All this is accepted as fact by the refugee tribunal. However, according to the tribunal Humam's father did not have a well-grounded fear of persecution. Here the reasoning is exquisite. According to the judgment, the Iraqis are very expert at persecution so if they had been planning to persecute Humam's father they would have done so, rather than leaving him at large. On the basis of this logic presumably you have to be actually dead before you qualify as a refugee.

 

However, the tribunal decided that the act of applying to become refugees meant the family could not be sent back to Iraq because they would certainly be persecuted now.

 

But, because in their flight they had spent time in Syria they could go back there. Therefore they are not refugees. Syria, with its own appalling human rights record and growing restrictions on Iraqis, will not accept them back so now they are in a wretched no-man's land, in which they must dwell for as long as it suits the pleasure of the Howard Government.

 

Humam, his brothers and sisters and parents have been in detention almost three years, in Western Australia and now at Villawood. During their time in detention they have been involved in numerous incidents of which, of course, there are various versions. But I would ask anyone with teenage sons to imagine how they might react to year after relentless year of cruel and degrading confinement.

 

Their treatment has certainly been cruel and degrading. At one point Humam's mother was put in solitary confinement with his young brother and sister. Humam has endured spells of solitary confinement, trapped in a freezing, lightless room, without even a toilet, only a plastic bag to receive his waste.

 

Humam's family has been several times split up in detention, at one point all the older members of the family being sent away for punitive purposes and no one left to look after the little boy and little girl, then aged six.

At another stage last year Humam was sentenced to a couple of weeks in jail because of his involvement in a riot.

 

The magistrate, Stephen Vose, said he couldn't understand why the children were in detention anyway and commented: "If you have young teenage males locked up in jail, because rest assured that's what this is, for an indefinite and substantial period of time it is inevitable that you are going to have serious outbursts of bad behaviour. These boys will spend a substantial period of their youth in jail for nothing . . . The whole process is flawed from the start."

 

Humam agrees with the magistrate: "Jail was much better than detention. There was much more respect from the guards, better food, better activities."

 

IN the little hospital room where I talked to Humam was an obviously accomplished portrait he had painted of a friend. Why would this innocent boy try to kill himself?

 

"I just tried to finish my life. I got bored of my life in the detention centre. They steal something which is mine, which is my freedom.

 

"People who have killed themselves is because their patience and their strength is all gone. Even myself starts to hate me. I say to myself I don't want to live with you.

 

"I talk to some Australian friends, people my own age. I say the chance in this life is all for you. I just don't have chance in this life."

 

In the psychiatric hospital Humam was under the eye of two security guards. The other patients there said to him he must have done something incredibly bad to warrant that.

 

"No," he said, "I'm just a refugee."

 

A couple of hours after we finished speaking Humam was taken back to the Villawood Detention Centre, although a doctor had told him and his friends that this would certainly not happen because the danger to his life was so great.

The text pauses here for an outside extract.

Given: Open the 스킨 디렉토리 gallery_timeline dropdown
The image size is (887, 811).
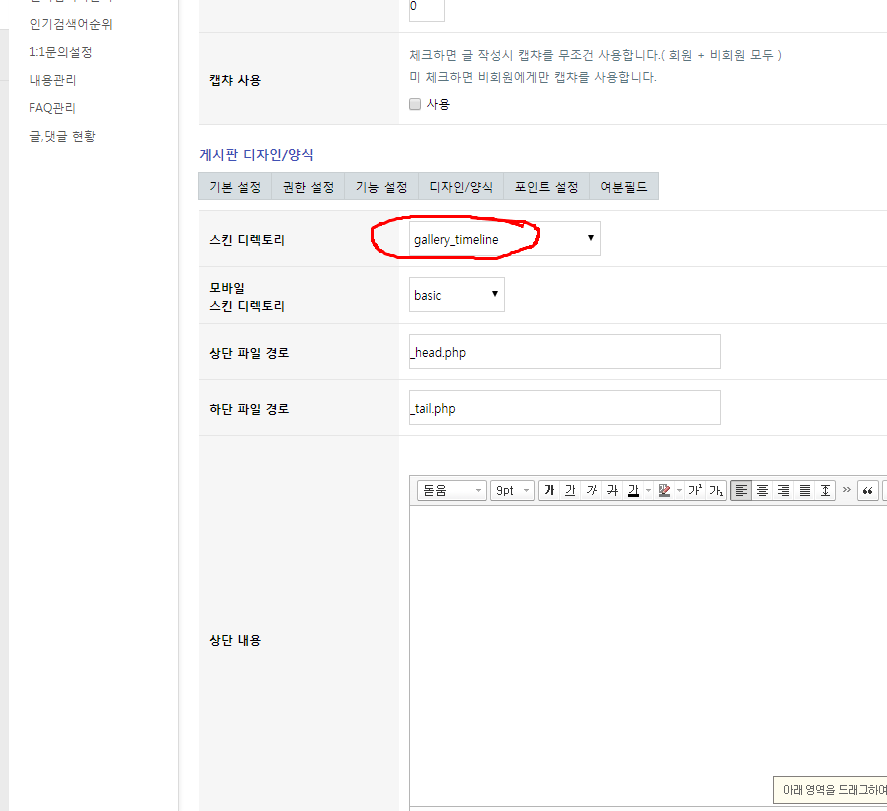Looking at the screenshot, I should (504, 239).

Within the Government, if small-l Liberals are inclined to speak out about the gross inhumanity of Australia's treatment of children in detention they are quickly rounded up by the Prime Minister or his minders and told to keep quiet.

 

The ABC, which revealed some of the shocking truth about conditions in the detention centres, was subject to a sustained campaign of intimidation by the Government to try to keep it quiet.

 

If Humam dies while under Australian care it will be the fault of the determined, vicious cruelty of the border protection policy.

 

This quiet, gentle lad could make a real contribution to Australia. It is insane that he is treated as he is.